O GDF recebeu nesta quinta-feira (1) do Banco Mundial (Bird) R$ 50 milhões referentes à primeira parcela do acordo de U$$ 130 milhões (cerca de R$ 250 milhões) firmado no mês passado em Washington, nos Estados Unidos. Os recursos fazem parte da linha de crédito Swap e serão aplicados na educação, na saúde e no transporte.
Com a liberação do dinheiro, o Bird reconhece que uma parte dos objetivos propostos pelo GDF foi alcançada nos últimos 12 meses . “Graças à eficiência na gestão conquistamos essa linha de financiamento e não será preciso reajuste no valor do IPTU”, ressaltou Arruda.

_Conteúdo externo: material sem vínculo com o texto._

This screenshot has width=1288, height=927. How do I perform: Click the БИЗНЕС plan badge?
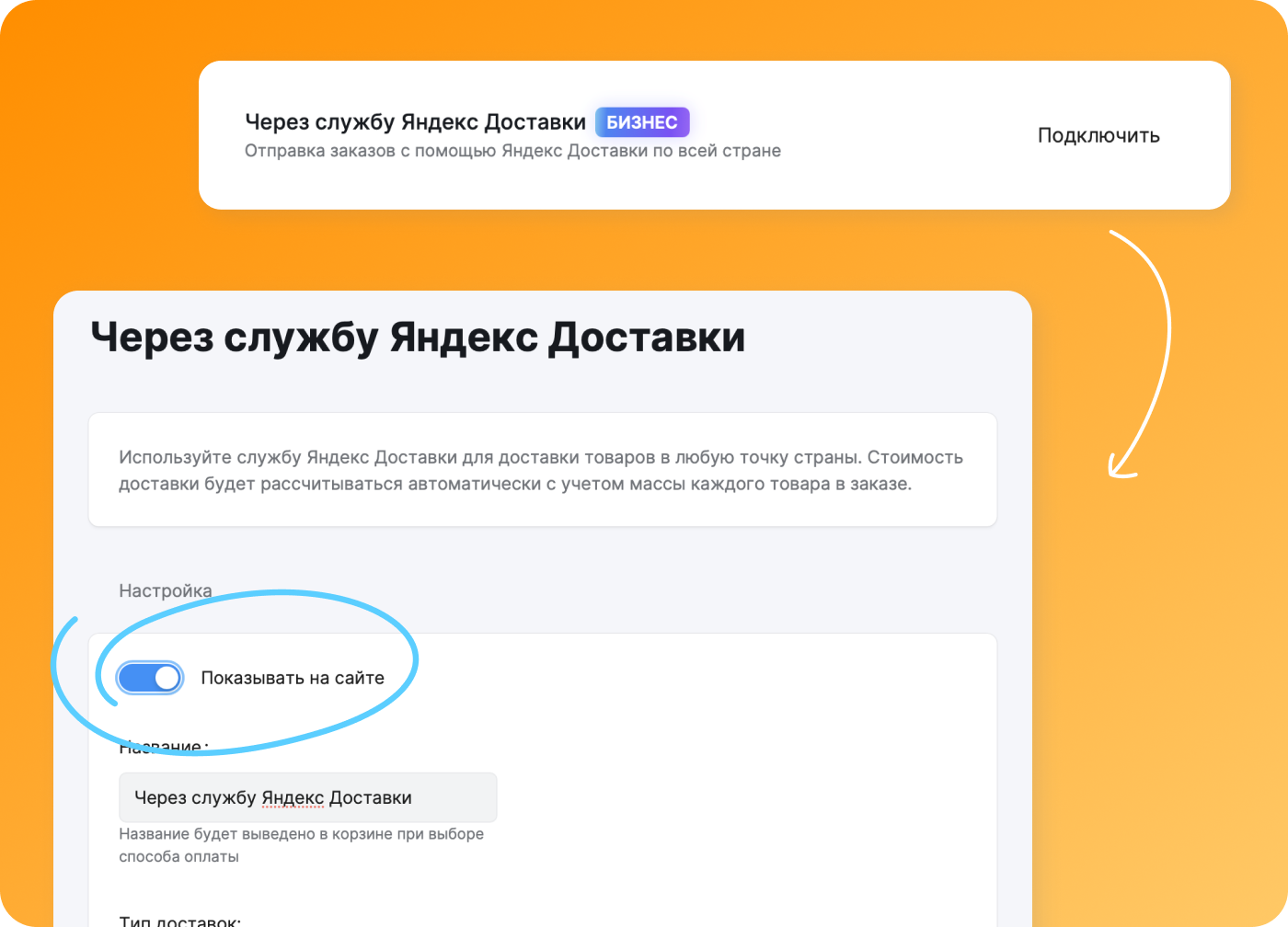(x=641, y=122)
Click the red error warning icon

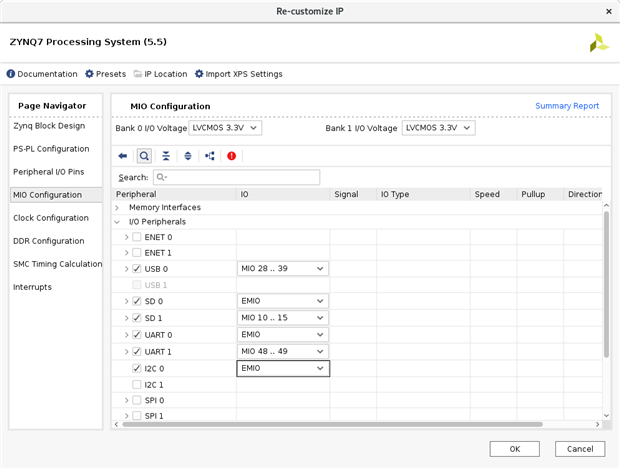coord(232,156)
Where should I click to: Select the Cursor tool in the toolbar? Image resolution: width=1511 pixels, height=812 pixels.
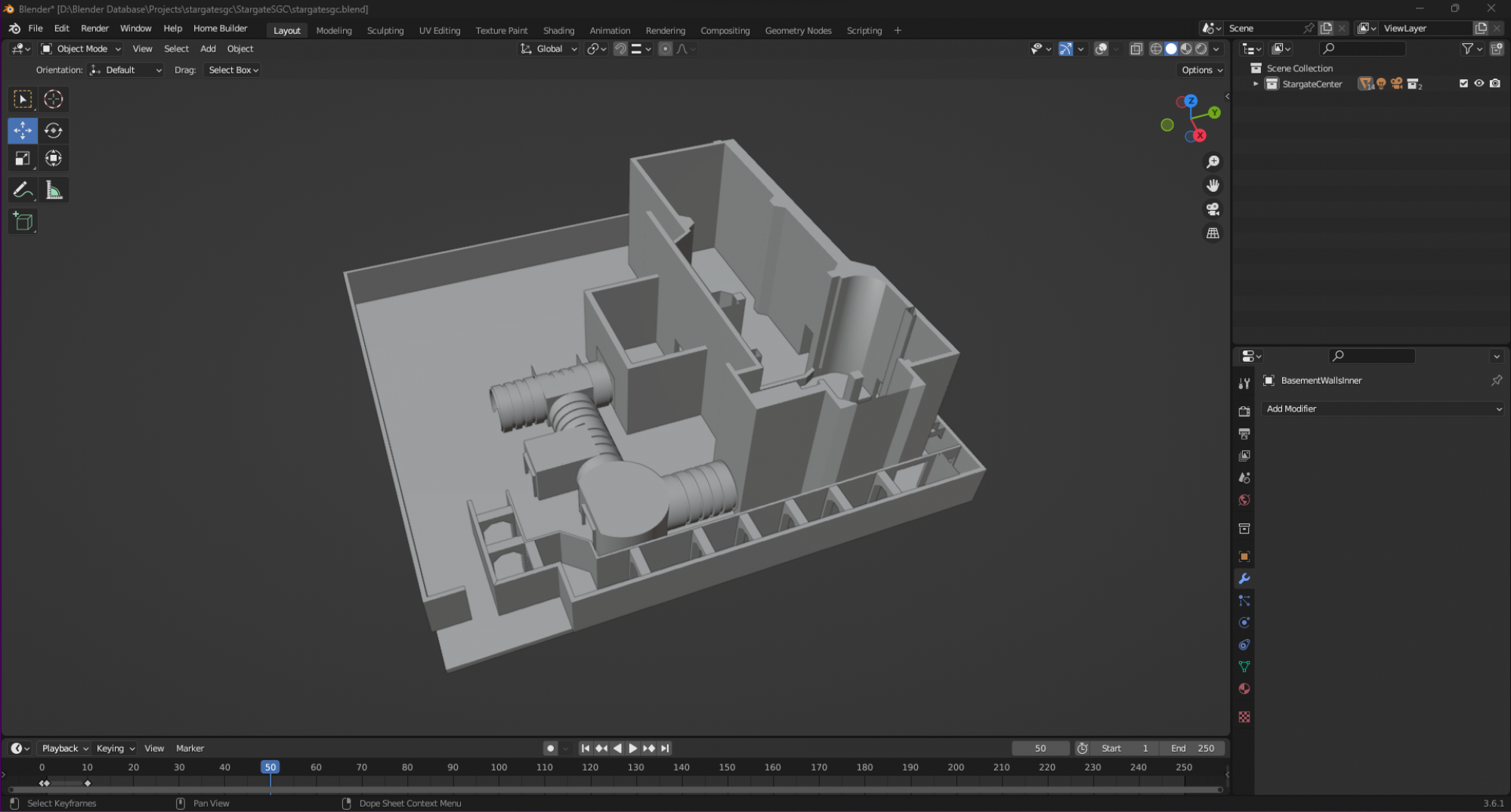pos(53,99)
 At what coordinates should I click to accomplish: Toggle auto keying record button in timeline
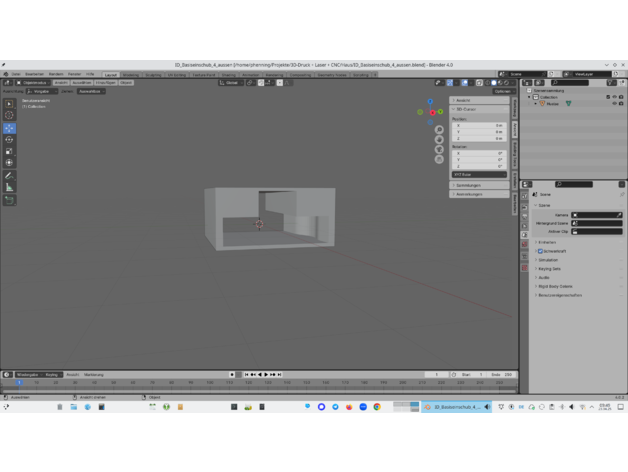[232, 375]
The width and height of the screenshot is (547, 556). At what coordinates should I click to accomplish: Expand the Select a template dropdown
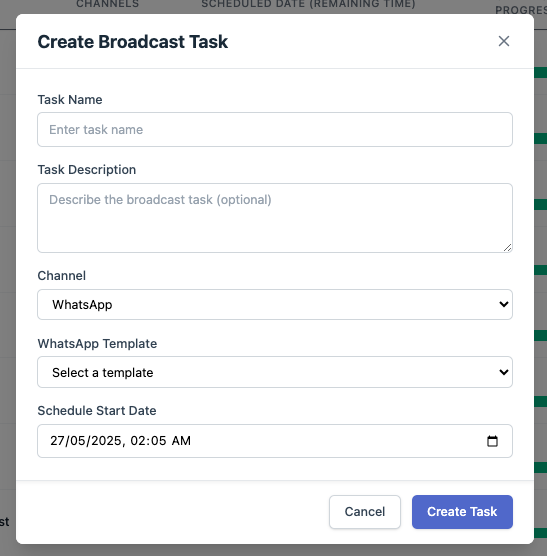(x=275, y=372)
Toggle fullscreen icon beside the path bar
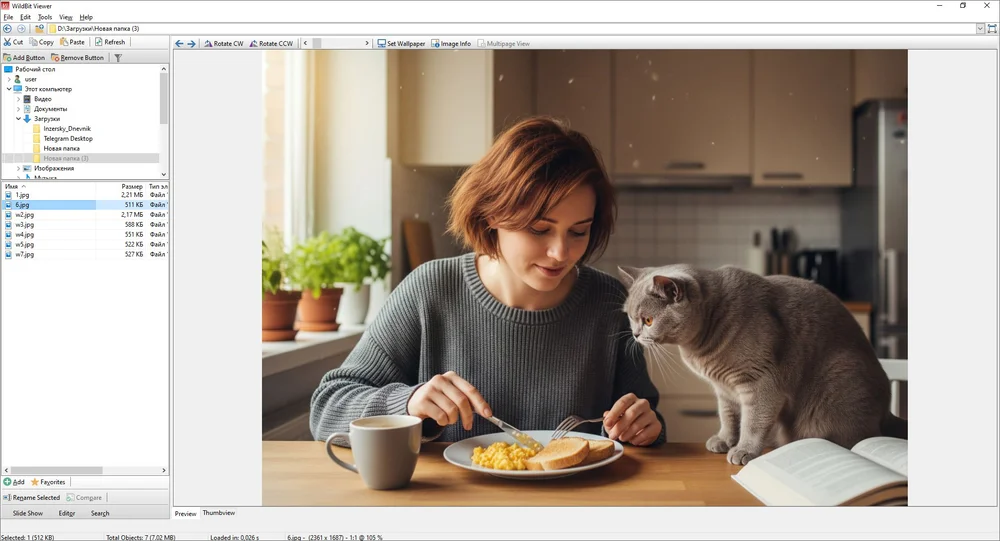The image size is (1000, 541). [992, 29]
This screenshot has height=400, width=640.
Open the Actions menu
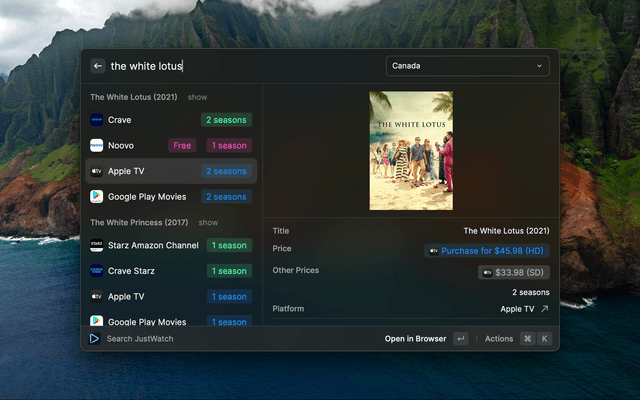499,339
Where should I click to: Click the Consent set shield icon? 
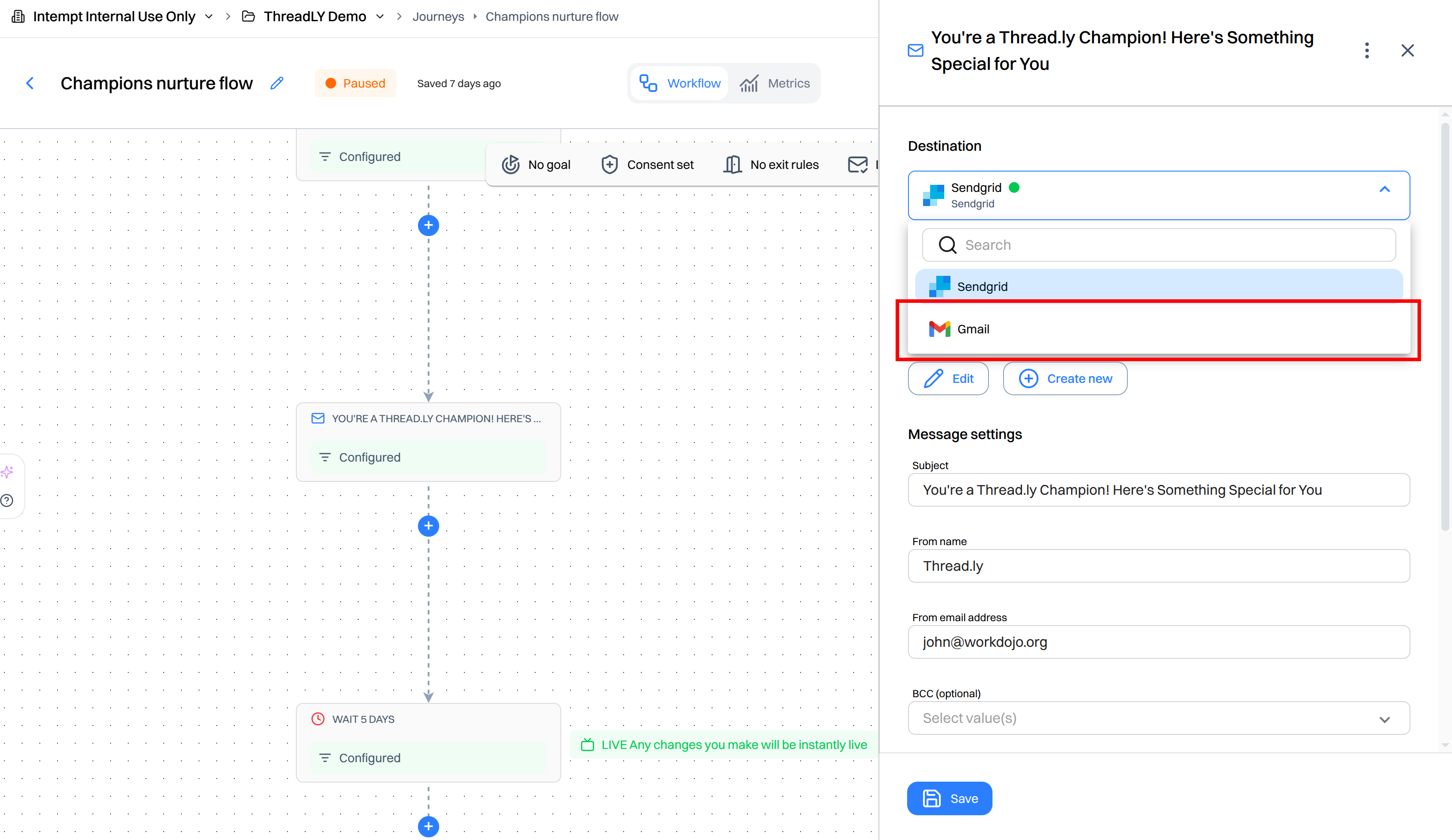pos(609,165)
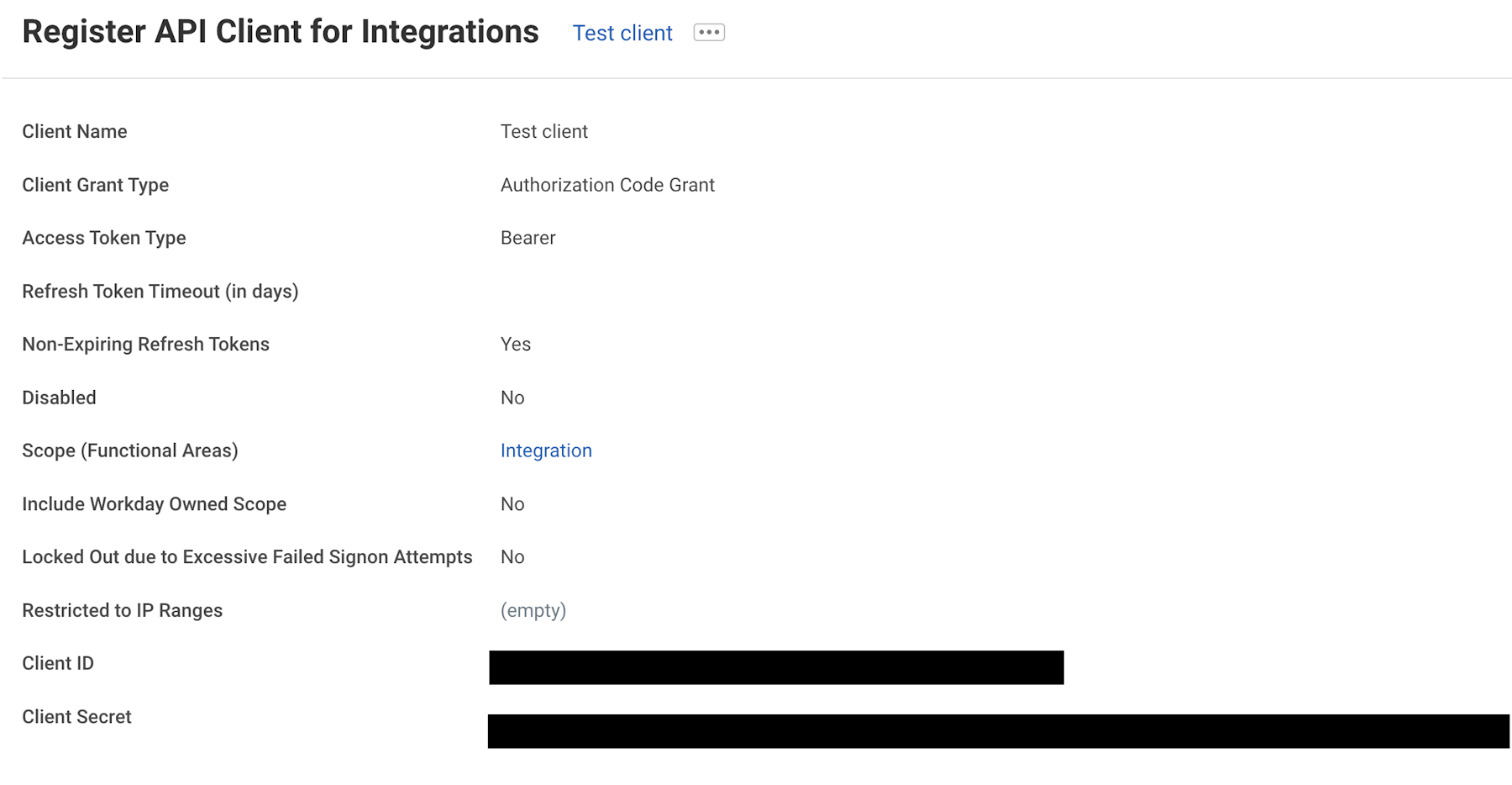The image size is (1512, 785).
Task: Click the Register API Client page title
Action: (280, 32)
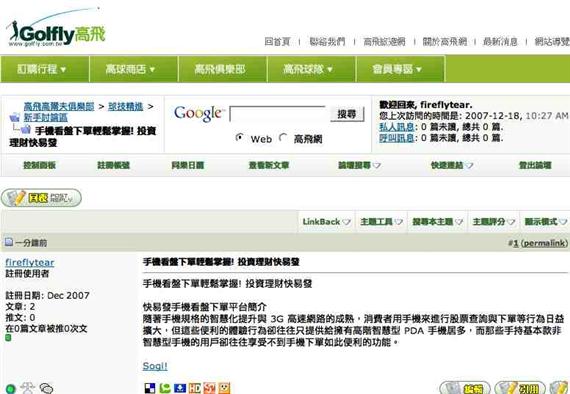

Nesta quarta-feira (30), o governador anunciou que os impostos sobre Propriedade Predial e Territorial Urbana (IPTU), Veículos Automotores (IPVA) e Limpeza Pública (TLP) não serão reajustados no ano que vem. Os valores cobrados serão os mesmos de 2009.
O empréstimo concedido pelo Bird faz parte do DPL (Development Policy Loan), programa criado pela instituição financeira para premiar as administrações que alcançam objetivos em áreas importantes para o desenvolvimento de uma cidade.
De acordo com o secretário de Planejamento, Ricardo Penna, as outras parcelas serão repassadas ao governo local até 2012, totalizando os US$ 130 milhões. O financiamento também será usado para complementar os projetos do VLP (Veículo Leve sobre Pneus) e o VLT (Veículo Leve sobre Trilhos).
“O montante de R$ 50 milhões será investido, por exemplo, na redução do tempo de atendimento nos hospitais, na expansão do metrô e nas escolas que oferecem educação integral”, explicou Penna.
O Swap é uma linha restrita diferente dos padrões convencionais que só foi concedida a outros dois governos: o do Ceará e de Minas Gerais. Em cada localidade, o Banco Mundial cria metas de acordo com a realidade da gestão. No DF, as regras foram definidas para a melhoria dos serviços de saúde, educação e transporte.
O GDF também assinou um contrato com a Fundação Getulio Vargas (FGV) para análise das despesas de custeio. “O governo gasta muito com compras, porque para nós o preço é muito alto. Com isso, a FGV indicará os menores preços e vamos economizar ainda mais”, explicou Arruda.